■ YOUR ASSIGNMENT ■
Every line in the entries that holds "Select" should be identified and copied.

■ DATA SHOWN ■
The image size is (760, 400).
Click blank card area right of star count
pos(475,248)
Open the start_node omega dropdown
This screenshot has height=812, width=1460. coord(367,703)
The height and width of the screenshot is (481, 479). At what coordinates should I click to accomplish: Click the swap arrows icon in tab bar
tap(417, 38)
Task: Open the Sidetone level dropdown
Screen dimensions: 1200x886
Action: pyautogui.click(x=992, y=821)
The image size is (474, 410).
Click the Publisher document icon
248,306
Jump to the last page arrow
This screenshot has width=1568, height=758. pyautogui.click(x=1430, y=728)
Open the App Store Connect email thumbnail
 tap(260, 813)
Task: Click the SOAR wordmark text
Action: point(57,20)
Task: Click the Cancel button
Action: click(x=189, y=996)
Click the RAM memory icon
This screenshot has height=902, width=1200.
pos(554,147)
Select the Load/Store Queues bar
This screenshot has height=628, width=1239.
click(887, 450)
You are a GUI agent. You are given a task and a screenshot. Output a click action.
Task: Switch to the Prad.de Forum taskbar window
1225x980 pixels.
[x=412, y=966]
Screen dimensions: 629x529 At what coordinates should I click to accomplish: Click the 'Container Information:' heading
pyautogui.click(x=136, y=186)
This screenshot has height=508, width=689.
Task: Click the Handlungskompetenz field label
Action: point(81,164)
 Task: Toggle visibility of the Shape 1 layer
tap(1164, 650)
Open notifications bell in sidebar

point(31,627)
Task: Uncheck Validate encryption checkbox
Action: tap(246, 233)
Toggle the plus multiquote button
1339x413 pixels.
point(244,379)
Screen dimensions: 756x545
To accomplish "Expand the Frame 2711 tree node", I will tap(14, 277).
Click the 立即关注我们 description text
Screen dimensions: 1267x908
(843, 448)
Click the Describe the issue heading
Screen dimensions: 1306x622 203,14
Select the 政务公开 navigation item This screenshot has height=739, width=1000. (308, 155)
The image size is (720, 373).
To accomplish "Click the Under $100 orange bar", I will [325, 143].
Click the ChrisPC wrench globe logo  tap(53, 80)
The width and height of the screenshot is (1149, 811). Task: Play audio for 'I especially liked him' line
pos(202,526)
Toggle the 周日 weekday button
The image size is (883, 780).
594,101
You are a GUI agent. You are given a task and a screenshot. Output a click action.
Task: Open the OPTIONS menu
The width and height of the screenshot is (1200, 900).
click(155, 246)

■ RESULT ■
Select the Load/Store Queues bar
Select the 政务公开 navigation item This screenshot has height=739, width=1000. (308, 155)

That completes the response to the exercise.